While a man may want to be promiscuous it may not be always possible for him to do so because of societal pressures. But even with that a subconscious need may still remain. And that is what marketers who commission sexually loaded ads, play on. A great example is the chocolate man ad of Axe Body Spray, which had multiple women swooning over one man.
The other product that has taken on to sexually loaded advertising is the male ganji. A typical ad shows a guy wearing a ganji (these days chances are that this could be a filmstar) always getting the girl in the end. What is true about ganjis is also true about the male underwear.
An ad that went overboard with sexual innuendo was the Amul Macho underwear ye to bada toing hai. The ad showed a woman, who was probably newly married, going to the village river to wash her husband’s underwear. And in the process the other women around her were shown to get sexually turned on. The ad again played on the promiscuous nature of men even though it did not feature a man and ended up demeaning women through its one dimensional projection.
In fact automobiles are another area which tend to get sexually loaded advertising. This phenomenon is still to take off in India where most car advertising tends to concentrate on the family and if not the family, then the double income no kid couple.
But in the developed countries this mode of advertising has been around for a while. Lindstrom points to a Volvo ad showing a silhouette of a Volvo’s driver’s seat with its parking brake extending in the air – precisely like an erect penis – over the tagline, “We’re just as excited as you are”.

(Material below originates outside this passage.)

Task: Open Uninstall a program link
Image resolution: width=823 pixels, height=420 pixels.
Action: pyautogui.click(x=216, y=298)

One thing that is common to this track of advertising is that they tend to project women as bimbos. As Madhukar Sabnavis of Ogilvy & Mather puts it “Do Axe commercials project women as bimbos, or are they a light-hearted take on the man-woman relationship? I would prefer to think it’s the latter…The judgement is subjective and qualitative, and so it cannot be cast in stone.” While the advertising industry might say that they are not projecting a stereotype, the evidence is clearly to the contrary.
But what about women? Why don’t they take to direct sexual advertising and tend to be swayed more by romantic advertising?
A few years back Tanishq released an advertisement featuring Adil Hussain and Tisca Chopra which had all the settings of romance—a couple in a restaurant with the candles lit, saxophone playing in the background and a man getting ready to gift a solitaire to his wife of ten years.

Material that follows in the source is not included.